## [AIM OF THE EXERCISE]
Return each line of the listing exactly as written.

## [RECORDS PROVIDED]
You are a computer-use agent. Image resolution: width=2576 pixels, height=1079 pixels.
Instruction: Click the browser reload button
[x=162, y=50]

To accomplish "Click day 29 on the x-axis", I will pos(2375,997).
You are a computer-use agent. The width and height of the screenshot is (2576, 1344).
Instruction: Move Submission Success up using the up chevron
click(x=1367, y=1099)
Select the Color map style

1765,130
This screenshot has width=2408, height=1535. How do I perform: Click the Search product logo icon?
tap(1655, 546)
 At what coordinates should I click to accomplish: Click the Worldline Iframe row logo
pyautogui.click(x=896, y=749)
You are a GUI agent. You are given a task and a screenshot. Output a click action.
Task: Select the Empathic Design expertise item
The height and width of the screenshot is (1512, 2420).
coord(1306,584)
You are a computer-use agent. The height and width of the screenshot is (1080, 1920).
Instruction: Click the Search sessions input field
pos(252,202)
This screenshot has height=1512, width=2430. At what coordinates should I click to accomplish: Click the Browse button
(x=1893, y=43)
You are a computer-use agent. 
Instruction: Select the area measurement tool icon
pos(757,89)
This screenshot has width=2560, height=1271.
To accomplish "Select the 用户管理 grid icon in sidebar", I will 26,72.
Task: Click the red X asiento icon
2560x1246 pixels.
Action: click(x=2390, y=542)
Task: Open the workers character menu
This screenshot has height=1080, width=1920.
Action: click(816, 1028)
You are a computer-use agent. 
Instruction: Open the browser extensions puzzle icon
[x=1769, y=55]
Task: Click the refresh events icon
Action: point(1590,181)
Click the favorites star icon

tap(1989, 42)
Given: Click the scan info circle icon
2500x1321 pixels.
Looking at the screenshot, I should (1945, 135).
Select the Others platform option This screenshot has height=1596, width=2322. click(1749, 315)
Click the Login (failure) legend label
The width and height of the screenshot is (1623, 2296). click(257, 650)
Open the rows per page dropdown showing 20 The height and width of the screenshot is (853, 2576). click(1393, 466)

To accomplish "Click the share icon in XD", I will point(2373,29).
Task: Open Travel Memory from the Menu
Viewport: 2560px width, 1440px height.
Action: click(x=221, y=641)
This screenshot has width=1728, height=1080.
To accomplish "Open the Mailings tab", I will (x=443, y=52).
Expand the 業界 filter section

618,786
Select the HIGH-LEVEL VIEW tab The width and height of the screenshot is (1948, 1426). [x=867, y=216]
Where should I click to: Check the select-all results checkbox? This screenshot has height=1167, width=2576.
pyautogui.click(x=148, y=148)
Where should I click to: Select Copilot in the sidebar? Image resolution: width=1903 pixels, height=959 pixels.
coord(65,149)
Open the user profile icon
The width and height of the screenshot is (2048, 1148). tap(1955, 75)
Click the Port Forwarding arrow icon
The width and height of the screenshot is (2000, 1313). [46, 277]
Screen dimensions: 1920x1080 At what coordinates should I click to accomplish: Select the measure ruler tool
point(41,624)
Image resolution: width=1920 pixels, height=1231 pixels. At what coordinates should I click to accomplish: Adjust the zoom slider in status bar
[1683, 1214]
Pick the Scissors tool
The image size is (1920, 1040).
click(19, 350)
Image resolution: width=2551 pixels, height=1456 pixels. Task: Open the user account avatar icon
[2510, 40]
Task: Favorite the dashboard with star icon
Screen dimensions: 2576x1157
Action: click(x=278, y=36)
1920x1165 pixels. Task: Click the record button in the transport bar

## [EXERCISE SOLUTION]
You are a computer-use agent. Image resolution: width=2576 pixels, height=1079 pixels.
Instruction: Click the browser reload button
[x=162, y=50]

To accomplish "Click day 29 on the x-axis", I will pos(2375,997).
You are a computer-use agent. The width and height of the screenshot is (2576, 1344).
Instruction: Move Submission Success up using the up chevron
click(x=1367, y=1099)
Select the Color map style

1765,130
This screenshot has width=2408, height=1535. How do I perform: Click the Search product logo icon?
tap(1655, 546)
 At what coordinates should I click to accomplish: Click the Worldline Iframe row logo
pyautogui.click(x=896, y=749)
You are a GUI agent. You are given a task and a screenshot. Output a click action.
Task: Select the Empathic Design expertise item
The height and width of the screenshot is (1512, 2420).
coord(1306,584)
You are a computer-use agent. The height and width of the screenshot is (1080, 1920).
Instruction: Click the Search sessions input field
pos(252,202)
This screenshot has height=1512, width=2430. At what coordinates should I click to accomplish: Click the Browse button
(x=1893, y=43)
You are a computer-use agent. 
Instruction: Select the area measurement tool icon
pos(757,89)
This screenshot has width=2560, height=1271.
To accomplish "Select the 用户管理 grid icon in sidebar", I will 26,72.
Task: Click the red X asiento icon
2560x1246 pixels.
Action: click(x=2390, y=542)
Task: Open the workers character menu
This screenshot has height=1080, width=1920.
Action: click(816, 1028)
You are a computer-use agent. 
Instruction: Open the browser extensions puzzle icon
[x=1769, y=55]
Task: Click the refresh events icon
Action: point(1590,181)
Click the favorites star icon

tap(1989, 42)
Given: Click the scan info circle icon
2500x1321 pixels.
Looking at the screenshot, I should (1945, 135).
Select the Others platform option This screenshot has height=1596, width=2322. click(1749, 315)
Click the Login (failure) legend label
The width and height of the screenshot is (1623, 2296). click(257, 650)
Open the rows per page dropdown showing 20 The height and width of the screenshot is (853, 2576). click(1393, 466)

To accomplish "Click the share icon in XD", I will point(2373,29).
Task: Open Travel Memory from the Menu
Viewport: 2560px width, 1440px height.
Action: click(x=221, y=641)
This screenshot has width=1728, height=1080.
To accomplish "Open the Mailings tab", I will (x=443, y=52).
Expand the 業界 filter section

618,786
Select the HIGH-LEVEL VIEW tab The width and height of the screenshot is (1948, 1426). [x=867, y=216]
Where should I click to: Check the select-all results checkbox? This screenshot has height=1167, width=2576.
pyautogui.click(x=148, y=148)
Where should I click to: Select Copilot in the sidebar? Image resolution: width=1903 pixels, height=959 pixels.
coord(65,149)
Open the user profile icon
The width and height of the screenshot is (2048, 1148). tap(1955, 75)
Click the Port Forwarding arrow icon
The width and height of the screenshot is (2000, 1313). [46, 277]
Screen dimensions: 1920x1080 At what coordinates should I click to accomplish: Select the measure ruler tool
point(41,624)
Image resolution: width=1920 pixels, height=1231 pixels. At what coordinates should I click to accomplish: Adjust the zoom slider in status bar
[1683, 1214]
Pick the Scissors tool
The image size is (1920, 1040).
click(19, 350)
Image resolution: width=2551 pixels, height=1456 pixels. Task: Open the user account avatar icon
[2510, 40]
Task: Favorite the dashboard with star icon
Screen dimensions: 2576x1157
Action: click(x=278, y=36)
1920x1165 pixels. Task: Click the record button in the transport bar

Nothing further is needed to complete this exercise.